**Exercise:**
Please list each line in the items below that contains the word "Where". Case counts.

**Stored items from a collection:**
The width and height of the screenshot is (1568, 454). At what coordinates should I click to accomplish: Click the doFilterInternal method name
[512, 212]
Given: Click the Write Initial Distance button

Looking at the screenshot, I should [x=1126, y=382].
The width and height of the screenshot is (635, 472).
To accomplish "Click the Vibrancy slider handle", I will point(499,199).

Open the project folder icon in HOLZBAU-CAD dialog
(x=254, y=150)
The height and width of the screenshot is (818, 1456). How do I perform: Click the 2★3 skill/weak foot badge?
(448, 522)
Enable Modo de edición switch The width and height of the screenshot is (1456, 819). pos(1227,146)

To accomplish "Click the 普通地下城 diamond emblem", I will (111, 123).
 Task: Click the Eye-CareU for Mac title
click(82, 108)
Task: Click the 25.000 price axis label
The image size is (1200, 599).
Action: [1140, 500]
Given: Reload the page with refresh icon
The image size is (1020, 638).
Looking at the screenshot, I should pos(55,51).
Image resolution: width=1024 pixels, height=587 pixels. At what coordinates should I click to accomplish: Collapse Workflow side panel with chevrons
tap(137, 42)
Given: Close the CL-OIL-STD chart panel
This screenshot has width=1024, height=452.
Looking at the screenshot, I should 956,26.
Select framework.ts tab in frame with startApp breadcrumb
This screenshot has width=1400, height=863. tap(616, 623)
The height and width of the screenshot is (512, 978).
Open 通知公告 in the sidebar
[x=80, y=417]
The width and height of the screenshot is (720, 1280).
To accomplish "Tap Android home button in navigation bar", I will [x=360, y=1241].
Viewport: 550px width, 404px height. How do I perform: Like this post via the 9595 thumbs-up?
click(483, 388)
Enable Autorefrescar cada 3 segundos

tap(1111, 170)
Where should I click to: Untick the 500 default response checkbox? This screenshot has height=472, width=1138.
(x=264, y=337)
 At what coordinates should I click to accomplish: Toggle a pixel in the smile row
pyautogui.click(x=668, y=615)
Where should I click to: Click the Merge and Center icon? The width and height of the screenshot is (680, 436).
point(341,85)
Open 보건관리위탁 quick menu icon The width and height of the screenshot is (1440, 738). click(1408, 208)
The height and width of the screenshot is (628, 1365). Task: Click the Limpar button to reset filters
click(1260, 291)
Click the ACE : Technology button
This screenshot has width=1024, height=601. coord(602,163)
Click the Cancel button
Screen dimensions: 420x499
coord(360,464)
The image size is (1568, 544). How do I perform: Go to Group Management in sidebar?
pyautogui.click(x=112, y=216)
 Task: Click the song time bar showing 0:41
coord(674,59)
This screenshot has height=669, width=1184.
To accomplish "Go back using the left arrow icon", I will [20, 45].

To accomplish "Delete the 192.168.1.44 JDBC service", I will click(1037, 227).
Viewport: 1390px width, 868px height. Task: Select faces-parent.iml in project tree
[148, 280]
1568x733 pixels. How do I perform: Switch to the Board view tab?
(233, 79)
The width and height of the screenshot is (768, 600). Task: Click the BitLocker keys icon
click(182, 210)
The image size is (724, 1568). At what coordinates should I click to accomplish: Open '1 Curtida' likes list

**Solution for this exercise:**
Where should I click to: Untick the 500 default response checkbox? This screenshot has height=472, width=1138.
Where should I click to: Click the Merge and Center icon? The width and height of the screenshot is (680, 436).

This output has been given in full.